# [Assignment]
Look in the material below for the line holding "Click Scan for hardware changes toolbar icon". Set it down exactly, with each later line up to and including the line holding "The height and".

# [Record extracts]
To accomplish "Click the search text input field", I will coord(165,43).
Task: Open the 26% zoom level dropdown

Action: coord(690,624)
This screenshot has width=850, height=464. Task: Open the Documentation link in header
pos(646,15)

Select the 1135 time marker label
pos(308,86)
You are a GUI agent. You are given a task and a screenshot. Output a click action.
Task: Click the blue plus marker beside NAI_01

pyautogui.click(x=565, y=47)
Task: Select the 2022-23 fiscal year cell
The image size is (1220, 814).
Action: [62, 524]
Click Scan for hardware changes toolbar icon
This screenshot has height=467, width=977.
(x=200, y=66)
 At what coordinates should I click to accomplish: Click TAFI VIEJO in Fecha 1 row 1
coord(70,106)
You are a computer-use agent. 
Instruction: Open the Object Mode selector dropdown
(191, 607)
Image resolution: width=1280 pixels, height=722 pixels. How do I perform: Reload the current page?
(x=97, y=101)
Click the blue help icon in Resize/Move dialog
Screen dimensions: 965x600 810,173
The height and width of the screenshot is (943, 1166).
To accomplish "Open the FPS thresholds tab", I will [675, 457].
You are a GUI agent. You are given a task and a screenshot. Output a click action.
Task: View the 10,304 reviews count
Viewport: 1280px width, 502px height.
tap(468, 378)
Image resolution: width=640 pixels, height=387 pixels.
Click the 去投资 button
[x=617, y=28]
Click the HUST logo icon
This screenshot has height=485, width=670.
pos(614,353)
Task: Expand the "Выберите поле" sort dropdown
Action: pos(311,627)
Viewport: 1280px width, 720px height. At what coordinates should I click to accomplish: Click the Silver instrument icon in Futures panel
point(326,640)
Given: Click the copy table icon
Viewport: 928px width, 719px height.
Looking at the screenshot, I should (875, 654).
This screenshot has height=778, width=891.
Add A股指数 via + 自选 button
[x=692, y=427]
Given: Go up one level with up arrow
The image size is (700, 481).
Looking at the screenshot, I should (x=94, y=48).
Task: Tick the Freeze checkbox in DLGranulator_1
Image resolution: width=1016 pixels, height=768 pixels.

# [Response box]
Click Scan for hardware changes toolbar icon
This screenshot has height=467, width=977.
(x=200, y=66)
 At what coordinates should I click to accomplish: Click TAFI VIEJO in Fecha 1 row 1
coord(70,106)
You are a computer-use agent. 
Instruction: Open the Object Mode selector dropdown
(191, 607)
Image resolution: width=1280 pixels, height=722 pixels. How do I perform: Reload the current page?
(x=97, y=101)
Click the blue help icon in Resize/Move dialog
Screen dimensions: 965x600 810,173
The height and width of the screenshot is (943, 1166).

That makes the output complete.